Problem requirements
Return the listing below exactly. Leave its pictures out.

Data
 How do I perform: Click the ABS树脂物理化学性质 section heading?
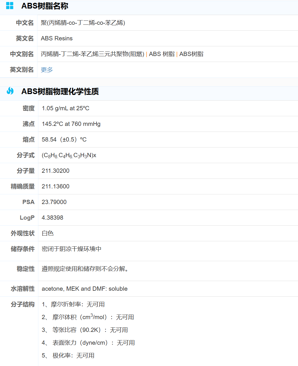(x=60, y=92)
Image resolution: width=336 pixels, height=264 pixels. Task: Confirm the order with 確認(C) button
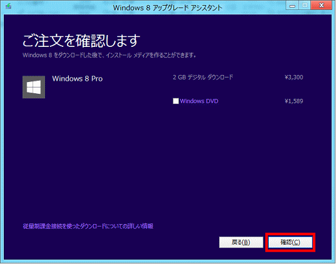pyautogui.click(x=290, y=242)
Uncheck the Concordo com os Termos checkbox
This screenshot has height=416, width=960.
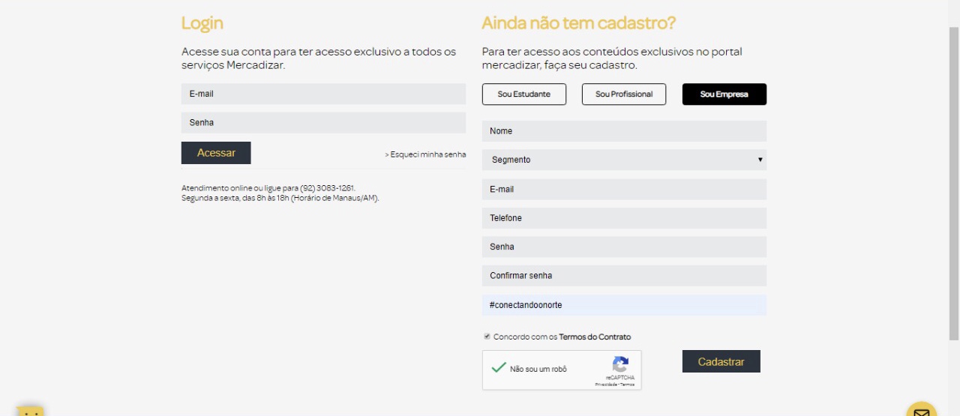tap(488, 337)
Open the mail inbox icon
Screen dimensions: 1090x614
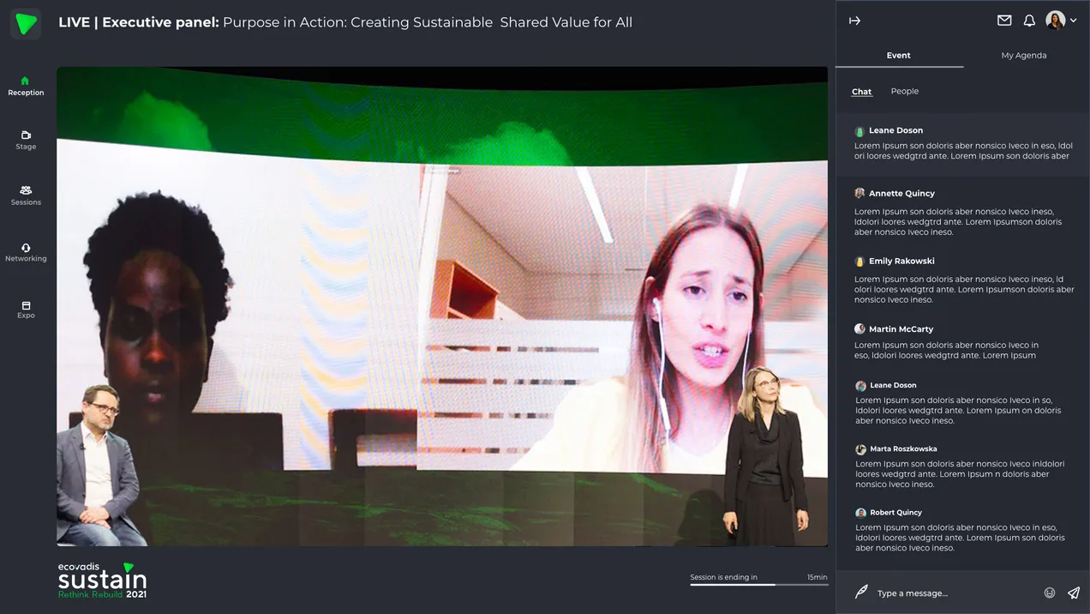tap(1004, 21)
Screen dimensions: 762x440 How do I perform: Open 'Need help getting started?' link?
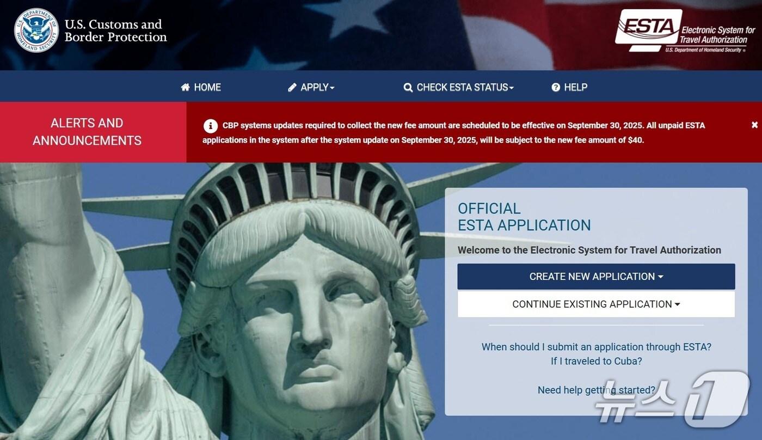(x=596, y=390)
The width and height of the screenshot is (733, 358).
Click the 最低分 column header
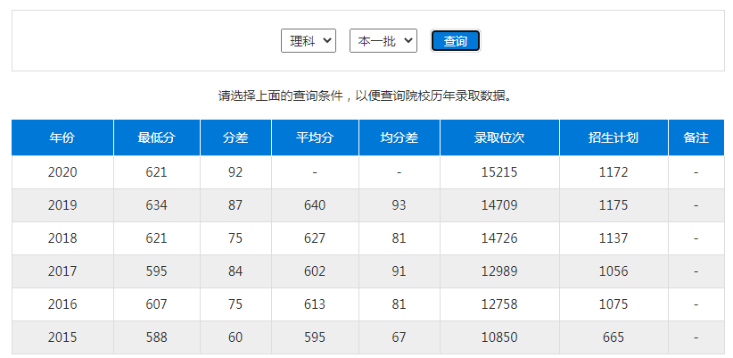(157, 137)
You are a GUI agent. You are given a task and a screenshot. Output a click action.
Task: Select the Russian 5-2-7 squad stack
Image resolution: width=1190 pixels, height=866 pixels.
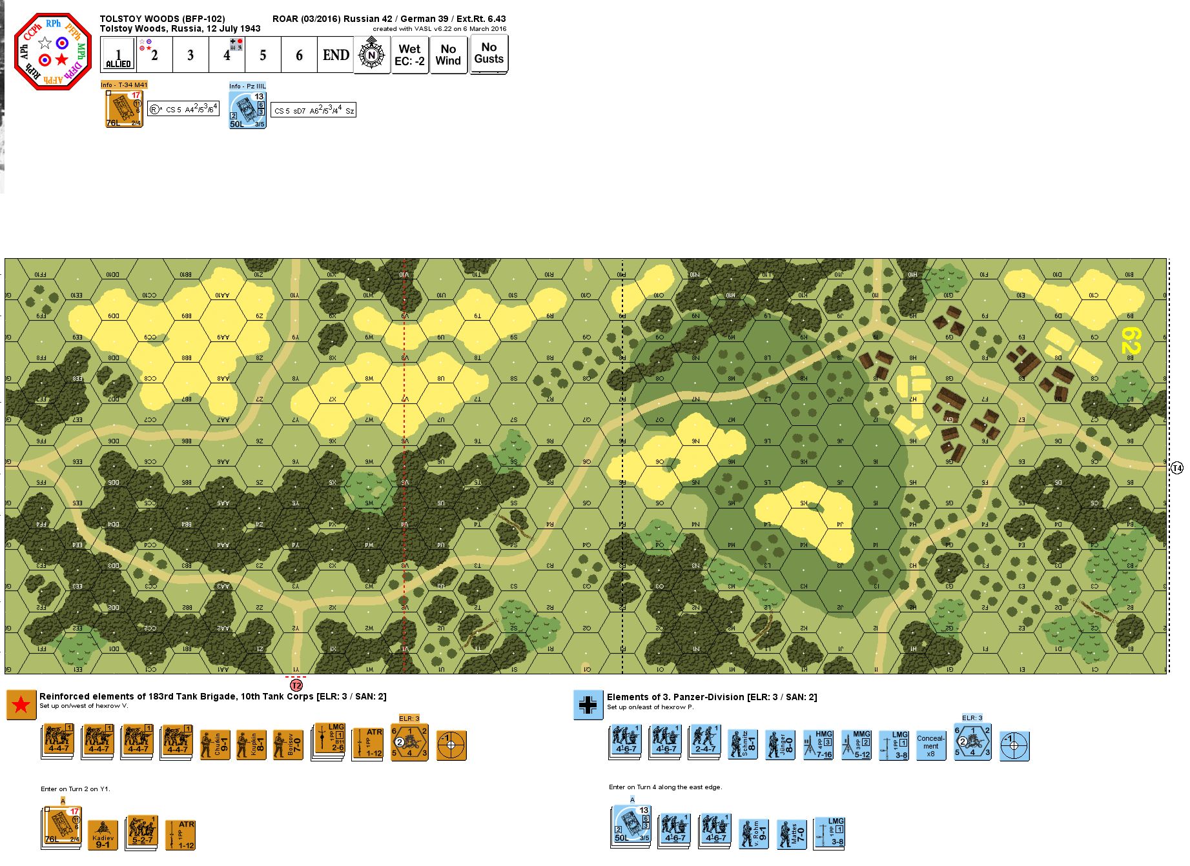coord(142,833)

Completed exercise
 How do I perform: Click the ABS树脂物理化学性质 section heading?
(x=60, y=92)
Image resolution: width=336 pixels, height=264 pixels. Task: Confirm the order with 確認(C) button
pyautogui.click(x=290, y=242)
Uncheck the Concordo com os Termos checkbox
This screenshot has height=416, width=960.
tap(488, 337)
Open the mail inbox icon
Screen dimensions: 1090x614
tap(1004, 21)
Screen dimensions: 762x440 How do I perform: Open 'Need help getting started?' link?
(x=596, y=390)
The width and height of the screenshot is (733, 358).
Click the 最低分 column header
(157, 137)
You are a GUI agent. You are given a task and a screenshot. Output a click action.
Task: Select the Russian 5-2-7 squad stack
Image resolution: width=1190 pixels, height=866 pixels.
coord(142,833)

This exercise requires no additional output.